Mantri Ananta Sai (alias Ananta Shai or Ananta Sain) was a Meitei prince of the Ningthouja dynasty of Medieval Manipur. He was an uncle of Gaurisiam and Bhagyachandra. He recomposed the lost royal chronicle of Manipur in 1780. He and his nephew, Bhagyachandra started the Heikru Hidongba festival after the installation of Lord Bijoy Govinda and Lord Shri Govinda.

== Background ==
Ananta Sai was the seventh son of King Pamheiba, born to his ninth queen, Lairikyengbam Chanu Haripriya. Pamheiba was expelled from the palace by his third son, Chitsai in 1748 and out of Manipur in 1750 due to jealousy.

== The Incident Regarding Bharatsai ==
After the evil Chitsai's treachery was found out, his younger brother, the great Bharatsai expelled him out of Manipur in 1752 after a slight squabble. However, he also conspired against his nephews, Gaurisiam and Bhagyachandra. Sangkoi Tapa (Bharatsai) ruled so poorly that the people started to turn against him. Ananta Sai, who was also the king's younger brother and nobleman, conspired against Bharatsai on behalf of his nephews.

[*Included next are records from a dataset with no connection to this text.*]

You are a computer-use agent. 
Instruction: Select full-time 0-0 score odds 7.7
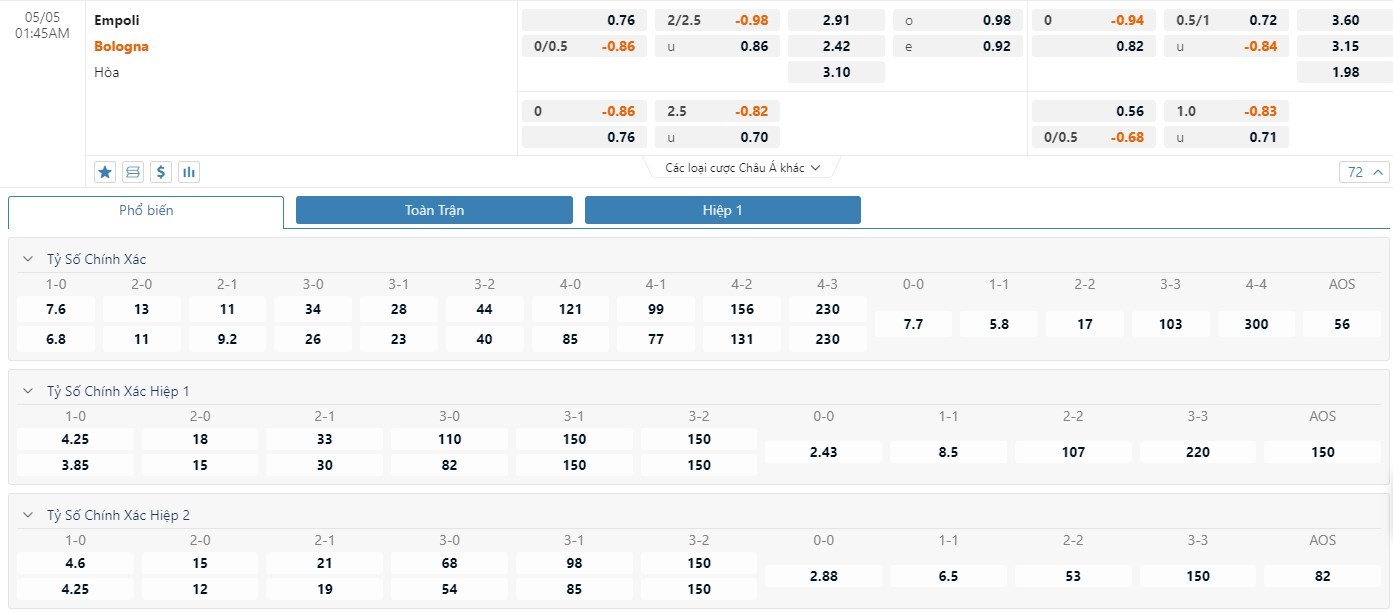[x=913, y=324]

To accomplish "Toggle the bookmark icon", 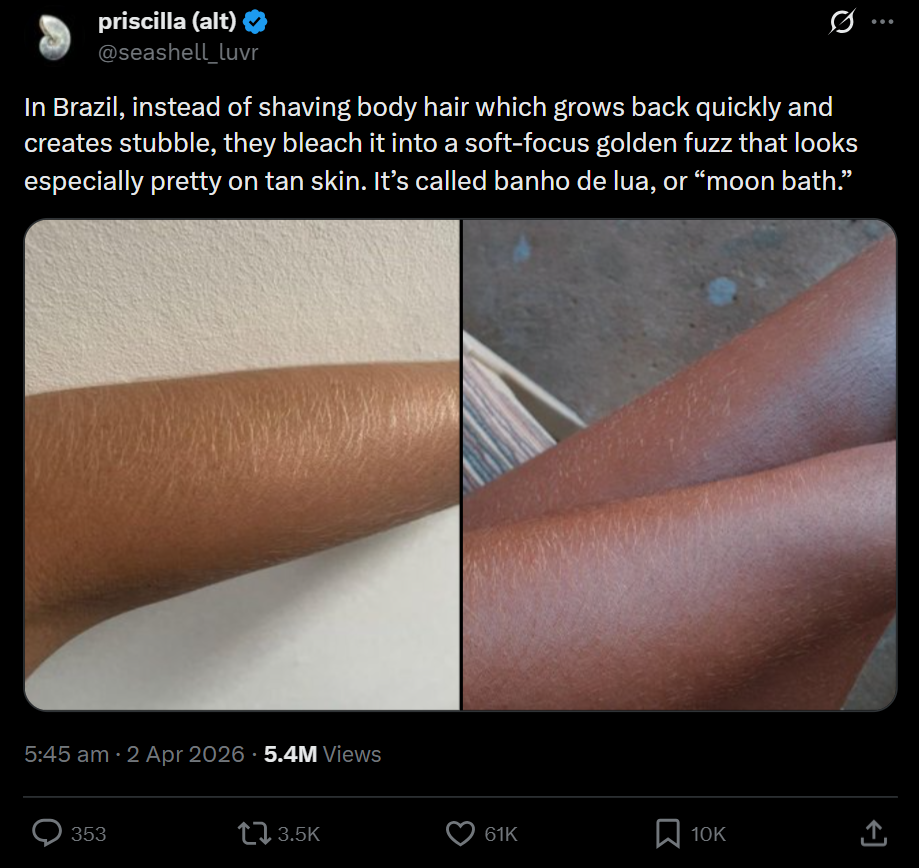I will [668, 833].
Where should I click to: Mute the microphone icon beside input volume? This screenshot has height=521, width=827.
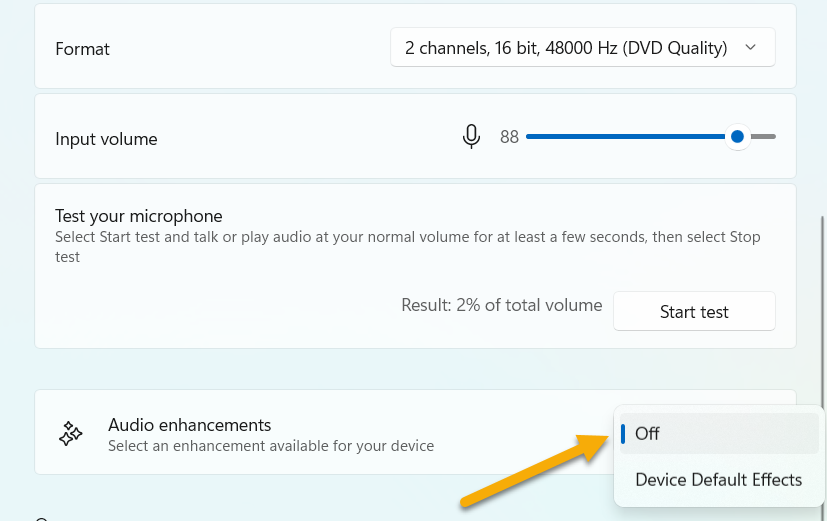click(x=471, y=137)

One of Bharatsai's noblemen convinced him to get rid of his nephews. He initially refused, but after being pressed on, he made the decision to murder his nephews. After learning of this, Wayenbam Chanu Chakha Maring Loikhombi fled to the Huntung village and then the Maring village with her sons, Maramba (Gaurisiam) and Bhagyachandra. Ananta Sai could only put up with this at his own risk. On behalf of his nephews, Maramba and Bhagyachandra, Ananta Sai led his army against Bharat Sai.

Ananta Sai told his men: "My elder brother Shyam Sai was a noble son of a worthy father. He was also the natural successor to the throne. As misfortune would have it, he died without ascending the throne. God will be pleased if his sons Gourshyam (Gaurisiam) and Bhagyachandra are installed to the throne. Besides, their legitimate title is unquestionable. I will place them on the throne alternatively for a period of five years." Ananta Sai then dethroned Bharatsai and made Maramba the king, and Bhagyachandra the crown prince. As soon as Maramba ascended the throne in October 1753, he expelled Bharatsai to Inwa (Ava). He then ruled with his younger brother, Bhagyachandra alternately for 5 years.

== Tenure ==
Ananta Sai was the Prime Minister of his nephew, Bhagyachandra. Before Maramba died, he sent Ananta Sai and Jagannath Das to meet Harry Verelst in Chittagong in September 1763. They went to finalize the treaty terms of the Anglo-Manipuri pact in 1762. The treaty then was confirmed on behalf of Maramba.

== Contributions to religious aspects ==
In 1779, when Bhagyachandra started the Ras Leela dance, Ananta Sai and few others specialised it with unique compositions.

In November 1783, Ananta Sai, who was the Nongthonba (revenue collector), inaugurated a pond, which came to be known as Mantri Pukhri (lit. 'Minister's Pond').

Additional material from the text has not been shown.